## SUPPLIED RECORDS:
::::::::

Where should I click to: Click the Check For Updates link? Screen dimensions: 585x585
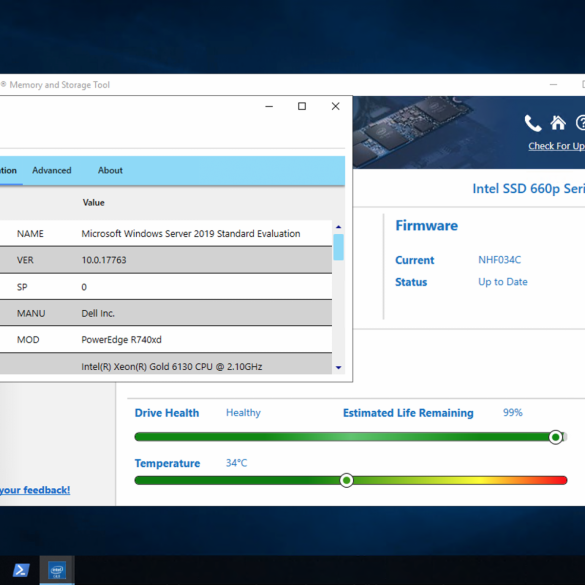click(x=556, y=146)
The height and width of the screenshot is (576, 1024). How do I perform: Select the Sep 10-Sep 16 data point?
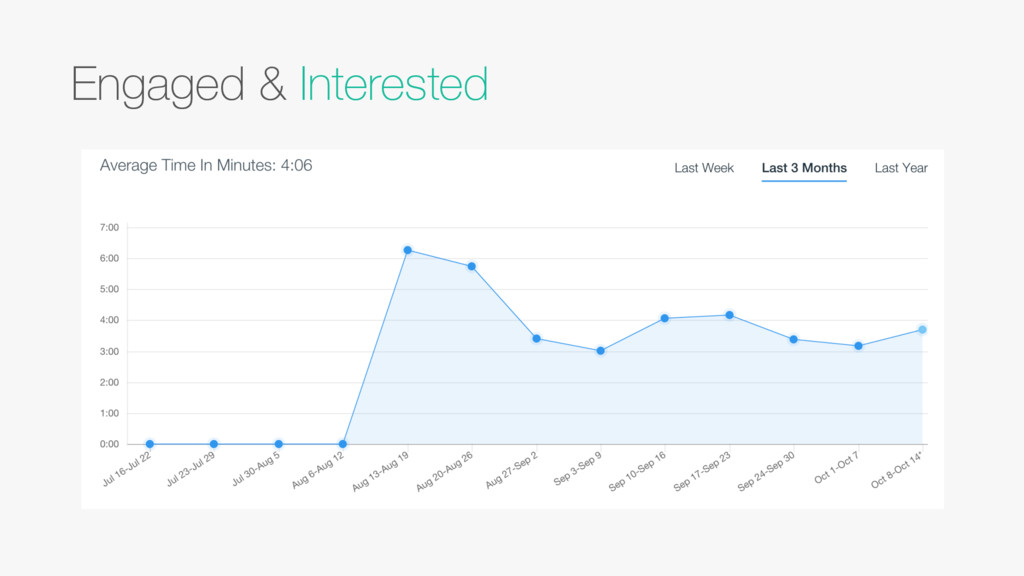(665, 318)
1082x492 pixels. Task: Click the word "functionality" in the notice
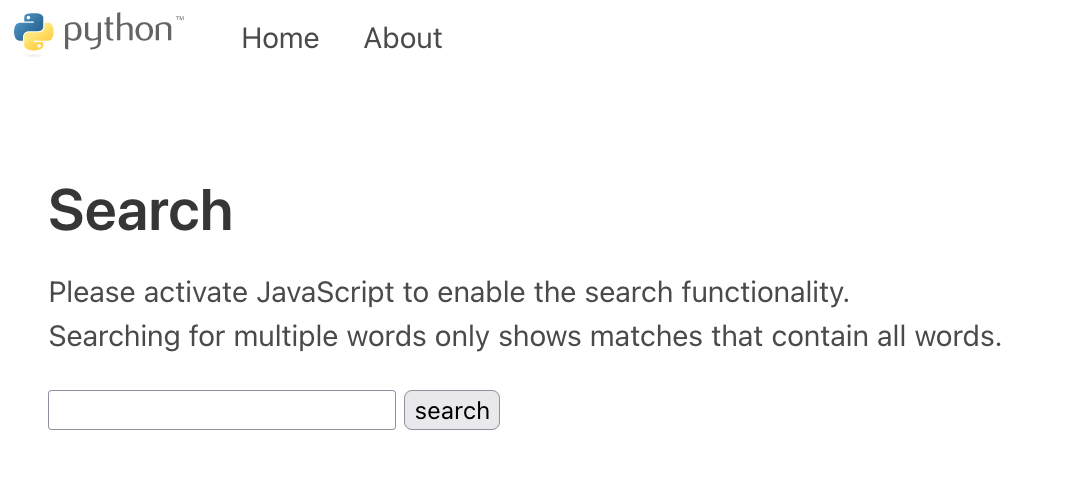click(764, 293)
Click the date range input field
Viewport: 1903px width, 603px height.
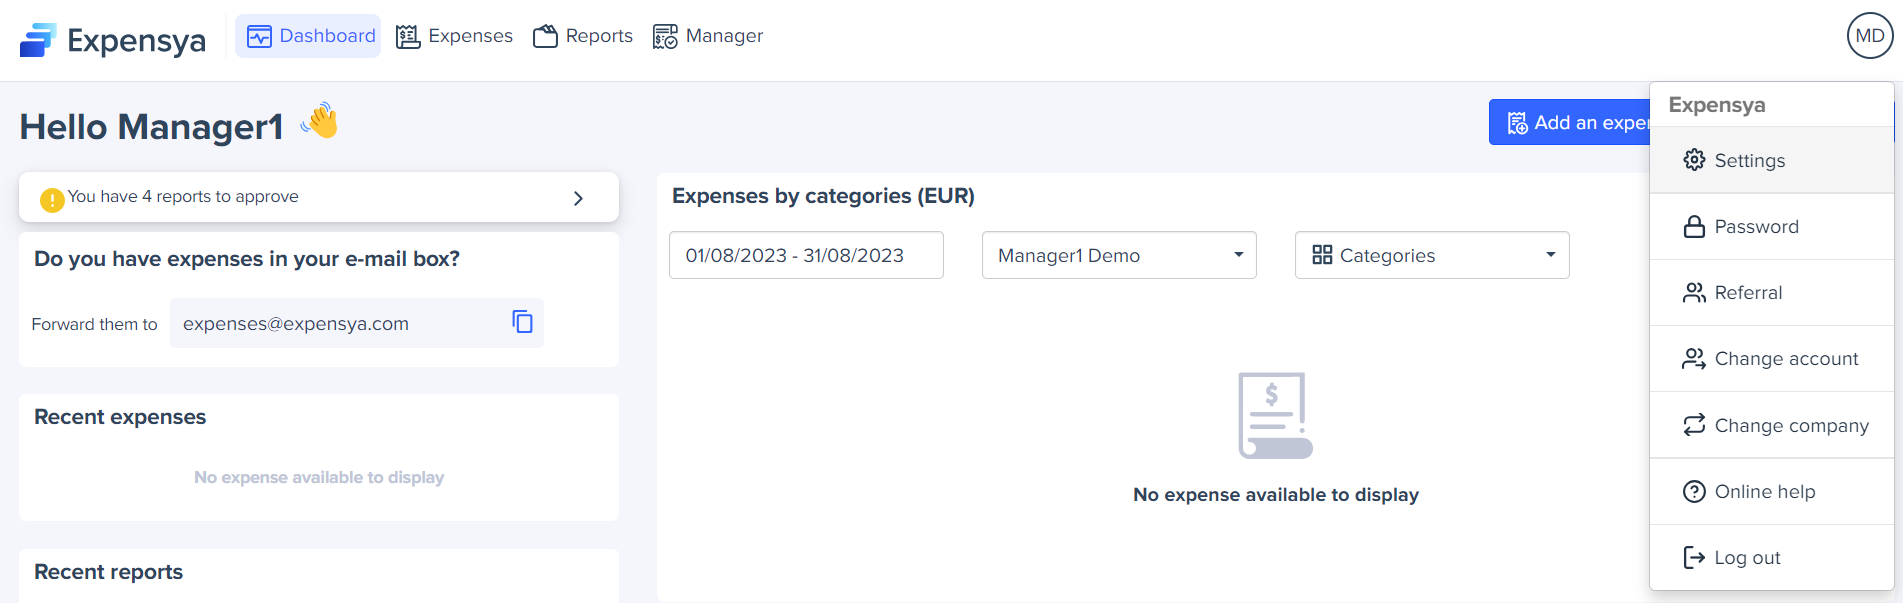[806, 256]
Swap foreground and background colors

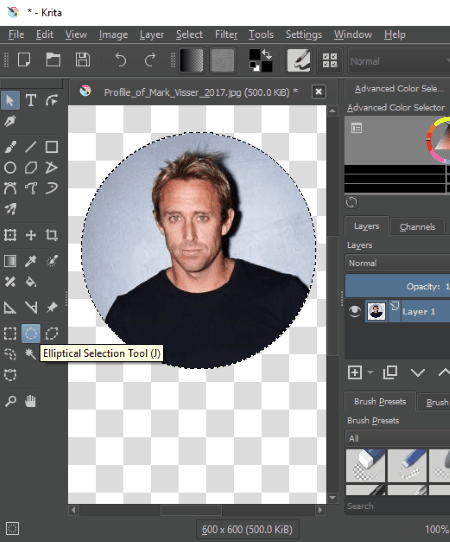pos(267,54)
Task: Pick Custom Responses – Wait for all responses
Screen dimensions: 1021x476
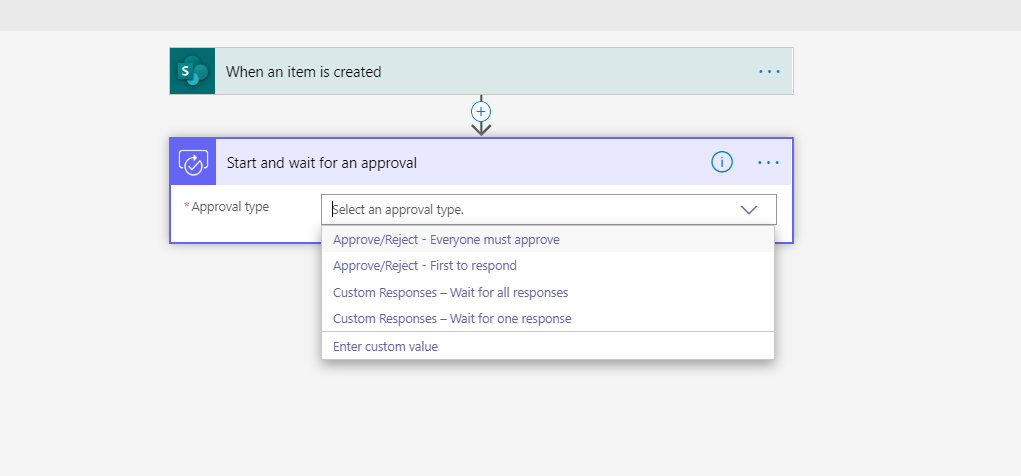Action: pos(450,293)
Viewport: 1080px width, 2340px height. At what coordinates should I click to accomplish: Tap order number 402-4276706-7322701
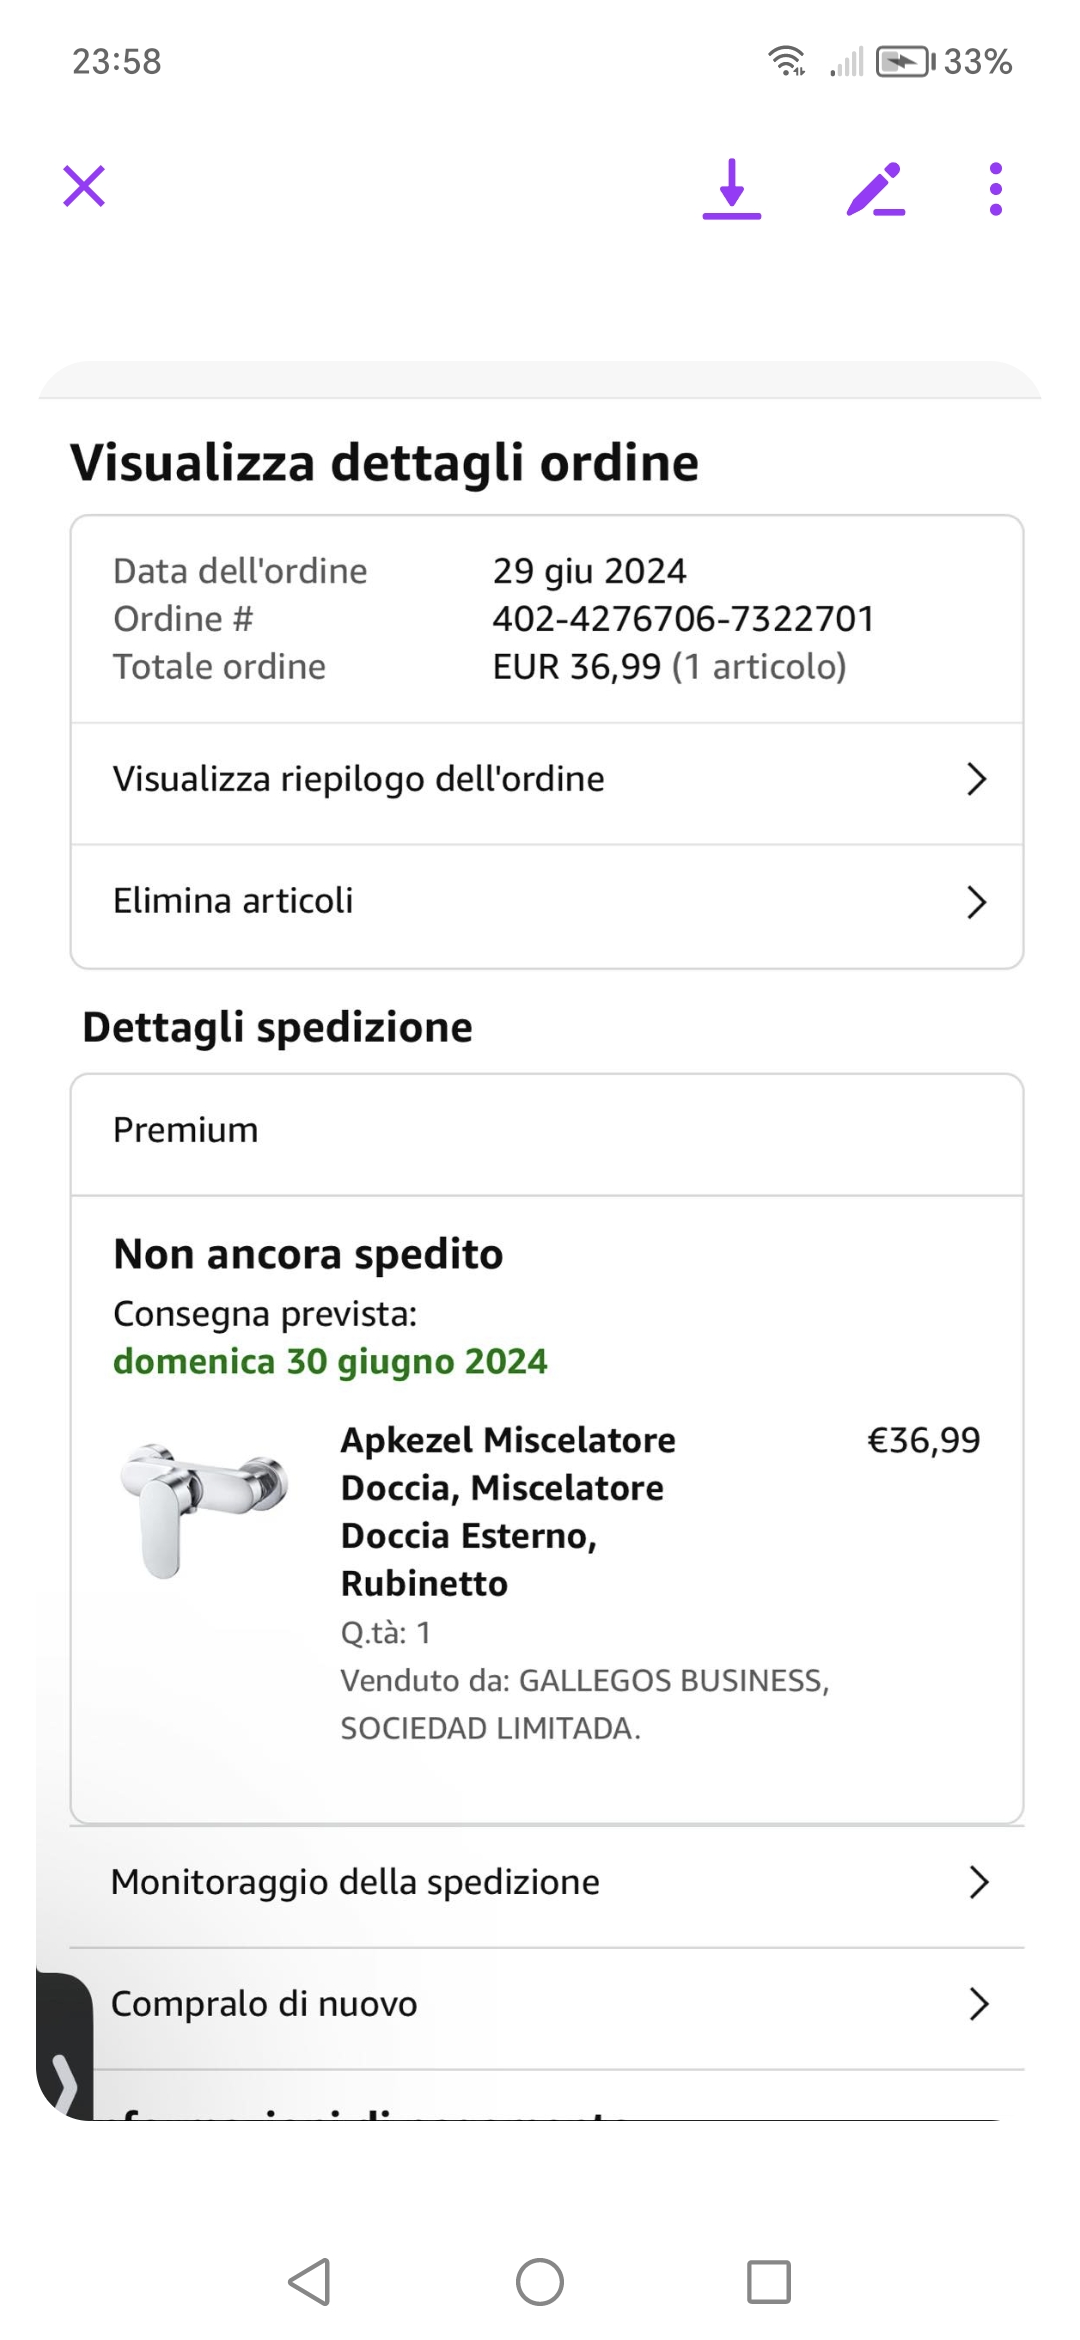tap(683, 619)
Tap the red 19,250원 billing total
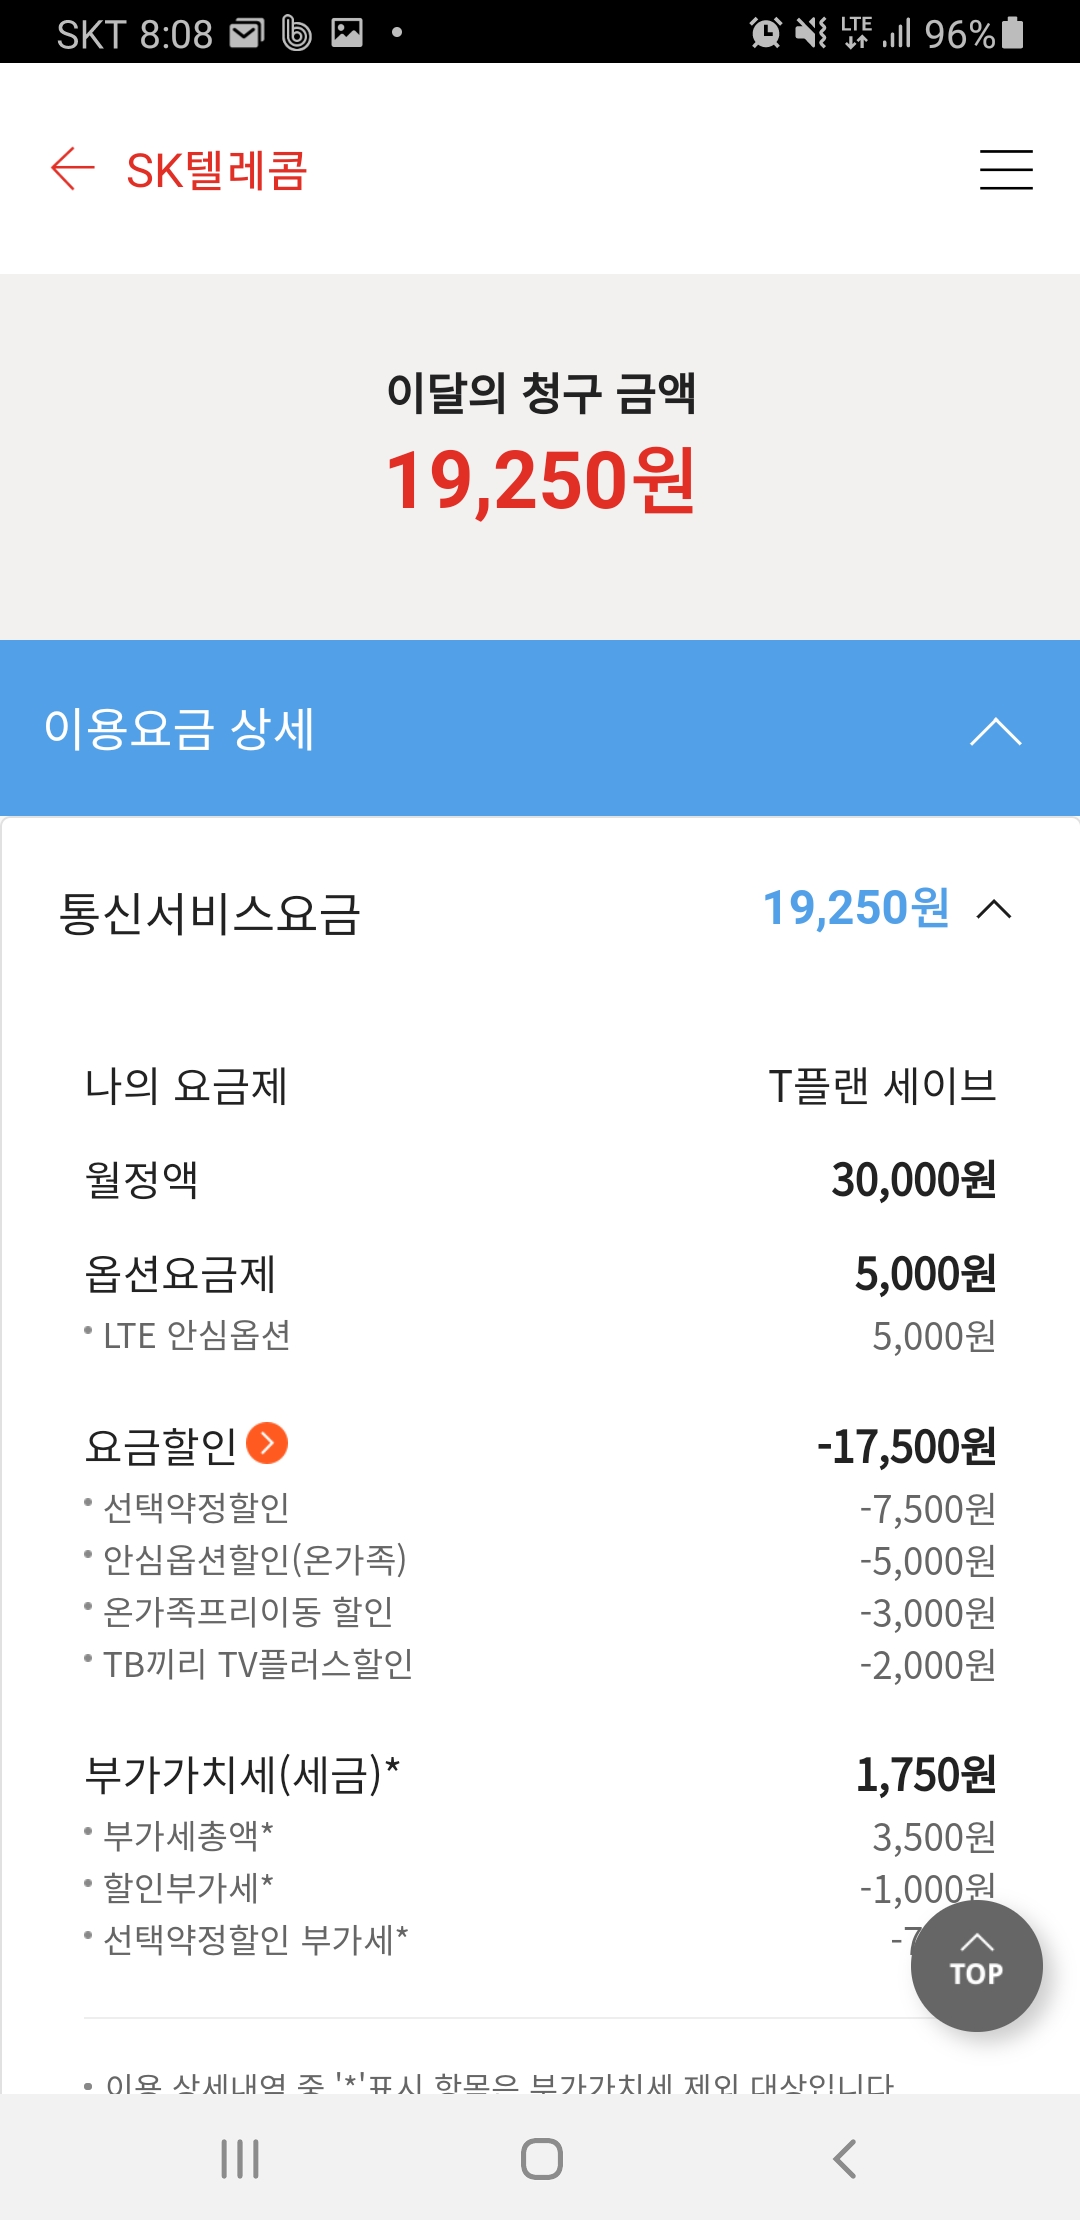Viewport: 1080px width, 2220px height. click(540, 481)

::::::::

## WORK ORDER:
Set down the material exactly, every line of it, except for the pictures.

## EXERCISE RESULT:
Where should I click to: Click the Check For Updates link? Screen dimensions: 585x585
click(x=556, y=146)
The height and width of the screenshot is (576, 1024). How do I perform: Select the Sep 10-Sep 16 data point?
(665, 318)
1082x492 pixels. Task: Click the word "functionality" in the notice
click(764, 293)
Click the date range input field
Viewport: 1903px width, 603px height.
[806, 256]
Swap foreground and background colors

pos(267,54)
Task: Pick Custom Responses – Wait for all responses
Screen dimensions: 1021x476
Action: pos(450,293)
Viewport: 1080px width, 2340px height. At what coordinates should I click to accomplish: Tap order number 402-4276706-7322701
tap(683, 619)
Tap the red 19,250원 billing total
Viewport: 1080px width, 2220px height. click(540, 481)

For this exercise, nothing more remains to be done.